Tıpkı telefonunuza uygulama güncellemesi indirir gibi çamaşır ve kurutma makineniz de güncellemelerle değişen yaşam tarzınıza ayak uyduruyor. 

Akıllı deterjan yönetimi: i-Dos ile her yıkamada doğru ölçü 

Makineyi tamamen doldurunca veya tek parça kıyafeti makineye attığınızda ne kadar deterjan koyacağınızı bilemiyor olabilirsiniz. İşte tam bu noktada i-Dos Deterjan Tarama teknolojisi devreye giriyor. Siemens Home Connect üzerinden şişelerin barkodunu okutup su sertliği ve deterjan yoğunluğunu makineye iletiyor, i-Dos ise her yıkamada doğru miktarı otomatik olarak ayarlıyor. Üstelik Siemens Home Connect uygulaması, deterjan seviyesini takip ederek deterjanınız tükenmeden önce size haber veriyor. Tek yapmanız gereken uygulamayı telefonunuza yüklemek ve çamaşır makinenizi uygulamaya bağlamak. 

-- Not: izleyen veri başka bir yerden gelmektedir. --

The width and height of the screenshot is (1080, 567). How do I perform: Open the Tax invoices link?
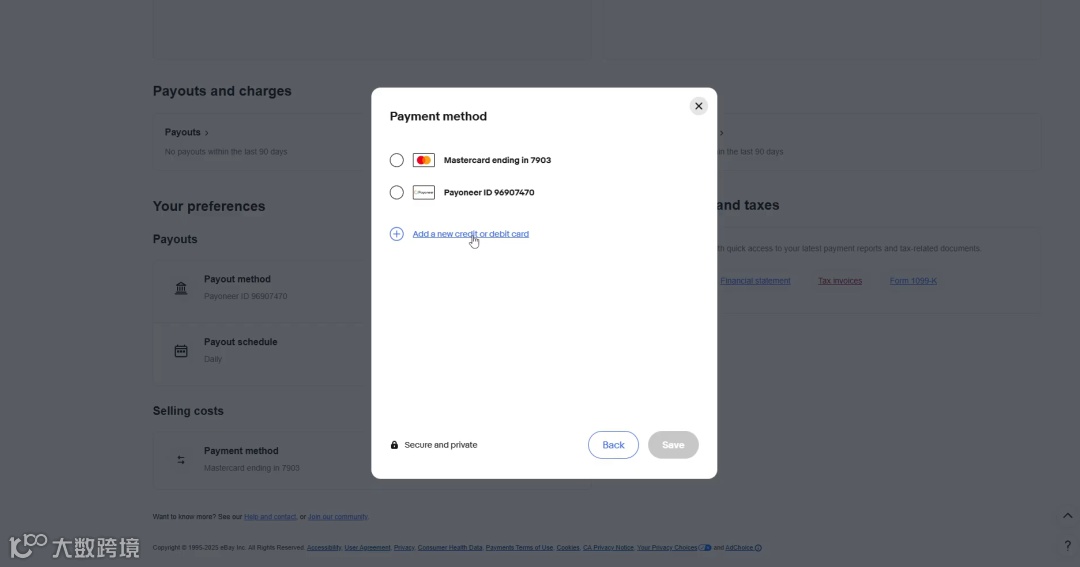[840, 281]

stainRemoval teknolojisi: Zorlu lekelerle inatlaşmayı unutun 

Çay, yağ, makyaj, çikolata lekeleri… Gün içinde fark etmeden üzerinize bulaşan lekeler artık kâbus olmaktan çıkıyor. Siemens iQ500 çamaşır makinesi ile stainRemoval teknolojisi devreye giriyor. Tek bir dokunuşla çay, yağ, kozmetik veya günlük hayatta karşılaştığınız diğer zor lekeler için özel programları aktif edebilirsiniz. 

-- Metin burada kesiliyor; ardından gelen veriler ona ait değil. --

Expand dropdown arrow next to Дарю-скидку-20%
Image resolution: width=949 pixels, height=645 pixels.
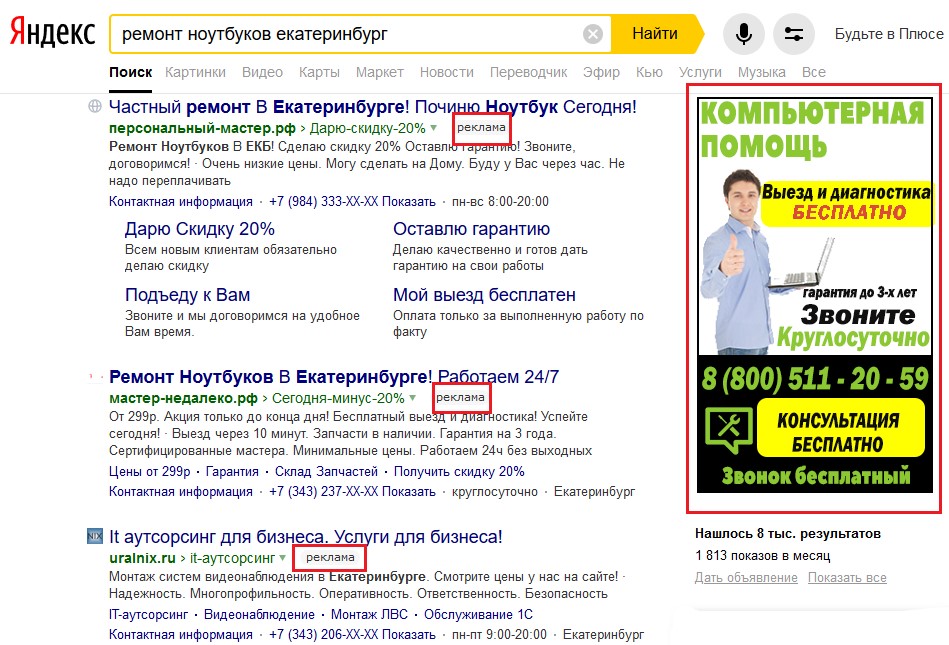click(434, 128)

Siemens Home Connect uygulaması sayesinde daha fazla leke türünü ve bunlar için geliştirilmiş özel programları keşfetmek de mümkün. Yani sadece “lekeyi çıkar” demekle kalmıyor, sizin için en doğru yıkama programını da otomatik olarak öneriyor. Böylece hem lekelerle uğraşmak zorunda kalmıyor hem de giysilerinizin ömrünü koruyorsunuz. 

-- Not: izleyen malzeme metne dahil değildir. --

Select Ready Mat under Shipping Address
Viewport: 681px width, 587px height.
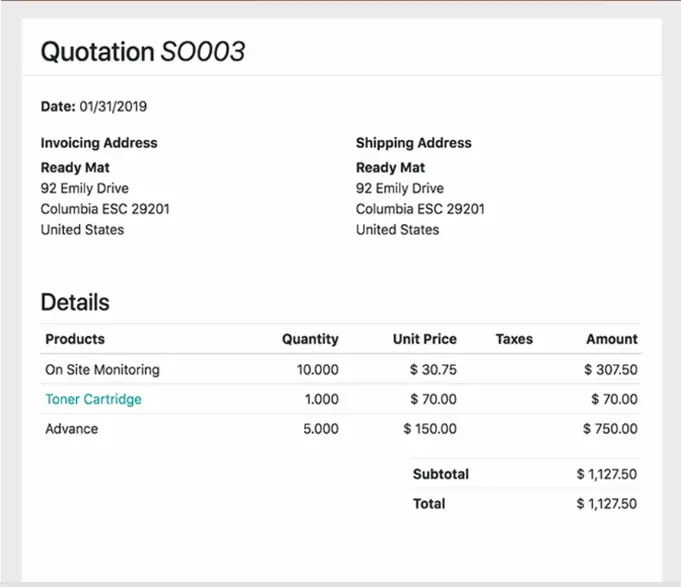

Artık çocuğunuza yemek yedirirken dökülen yemek lekeleri, kahve kazaları ya da mutfakta sıçrayan yağ lekeleri sizi endişelendirmiyor. stainRemoval, günlük hayatın getirdiği küçük sürprizlere karşı en güvenilir yardımcınız oluyor. 

Siemens iQ500 çamaşır ve kurutma makineleri, artık sadece kıyafetlerinizi temizleyen makineler değil; size zaman, konfor ve güven veren akıllı iş ortaklarınızdır. Ütüye harcadığınız vakti kendinize ayırın, lekelerle uğraşmayı unutun ve teknolojinin yaşam alanınıza uyumunun keyfini yaşayın.

*Bu yazı Siemens’in katkılarıyla hazırlanmıştır.